Full team managing k8s is a lie, even on prem, what exactly there is to manage on a daily basis?

You are talking about hosted k8s, which is not what I'm talking about. If you have never worked on a on-prem k8s team, you are totally missing out! :)

k8s is brittle, all the other competing tools are also fairly brittle, so it's not like k8s is really alone here. This is why we keep replacing the newest mess of virtualization every once in a while, someone eventually gets fed up with whatever the current crap is and writes a new one. It becomes popular, breaks in new and unique ways, rinse and repeat.

k8s is not even a decade old at this point. Mainframes have been around with 5+ 9's of reliability for 6+ decades.

I'm not overselling what mainframes provide. I think you just have selective memory.

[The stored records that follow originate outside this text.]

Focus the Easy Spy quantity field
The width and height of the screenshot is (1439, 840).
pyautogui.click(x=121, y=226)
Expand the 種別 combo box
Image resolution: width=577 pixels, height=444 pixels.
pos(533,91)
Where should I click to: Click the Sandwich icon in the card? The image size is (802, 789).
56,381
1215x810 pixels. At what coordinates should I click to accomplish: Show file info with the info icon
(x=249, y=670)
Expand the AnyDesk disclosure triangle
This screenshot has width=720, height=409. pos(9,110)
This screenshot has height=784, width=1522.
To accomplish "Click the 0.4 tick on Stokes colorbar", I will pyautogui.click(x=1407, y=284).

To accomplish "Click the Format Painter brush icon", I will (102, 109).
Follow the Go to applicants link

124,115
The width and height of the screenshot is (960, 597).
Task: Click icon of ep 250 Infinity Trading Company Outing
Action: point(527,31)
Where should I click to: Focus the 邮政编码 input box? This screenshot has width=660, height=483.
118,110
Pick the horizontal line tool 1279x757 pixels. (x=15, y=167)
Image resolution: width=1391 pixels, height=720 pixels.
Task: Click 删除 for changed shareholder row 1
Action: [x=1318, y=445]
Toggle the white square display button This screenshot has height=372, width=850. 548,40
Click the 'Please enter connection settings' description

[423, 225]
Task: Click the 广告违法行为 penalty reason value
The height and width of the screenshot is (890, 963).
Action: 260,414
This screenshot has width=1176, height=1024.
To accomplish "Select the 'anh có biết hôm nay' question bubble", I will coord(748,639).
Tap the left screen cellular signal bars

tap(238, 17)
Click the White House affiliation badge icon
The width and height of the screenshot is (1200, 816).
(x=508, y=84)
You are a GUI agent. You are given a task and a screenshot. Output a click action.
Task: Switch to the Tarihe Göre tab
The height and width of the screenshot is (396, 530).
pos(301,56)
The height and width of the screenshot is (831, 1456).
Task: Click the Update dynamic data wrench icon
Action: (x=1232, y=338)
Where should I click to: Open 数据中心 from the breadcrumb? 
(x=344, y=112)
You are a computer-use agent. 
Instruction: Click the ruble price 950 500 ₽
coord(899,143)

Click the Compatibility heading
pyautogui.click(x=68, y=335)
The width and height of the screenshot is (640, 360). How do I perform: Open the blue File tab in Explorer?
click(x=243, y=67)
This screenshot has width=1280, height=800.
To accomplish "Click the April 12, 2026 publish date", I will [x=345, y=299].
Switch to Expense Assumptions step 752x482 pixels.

99.99% is not what Mainframes provide, they provide many more 9's than that think 7+.

Most of us don't even need 99.99% uptime, so most of us probably shouldn't be buying mainframes. If you DO need severe uptimes, then you either have a huge oversubscription and dedicated teams of people around the clock babysitting things or you buy into mainframes. You absolutely don't buy AWS or Google Cloud or Azure and say, that's good enough, because their uptimes are just marketing speak, not reality.

Even if it were true what you're saying, z16 for example targets different needs. Can you scale up to seven or eight nines, and even if you could - could you for same price? That's 3 seconds or 300 milliseconds of downtime per year, reliably. Along with predictable high performance (vertical), hotswap anything including memory, resilience with hardware under provisioning, etc. That's what these beasts are for.
> With k8s on a major cloud provider you get 99.99% for what? 150$/month? And there is no maintenance what so ever.

Gross understatement of costs don't you think? Last time I checked it was a base fee of 150$/month for managed k8s + whatever computing resources you end up using.

I think a lot of people might say only IBM sells mainframes - the “z” system.

It’s designed to work as a single high-availability machine with a focus on I/O speeds, rather than a PC cluster that implements high availability at the application level and communicates over IP. You can hot swap faulty components without turning it off. I haven’t ever used one, but I believe you write application code without worrying about such details - the hardware and the libraries you link against will just “make it work”.

Perhaps my knowledge is slightly off though.

Many companies also still rock Fujitsu or Unisys mainframes - IBM isn't the only player in this town. But at least Fujitsu's mainframe EOL is in 2035, so that won't be more than historical trivia soon.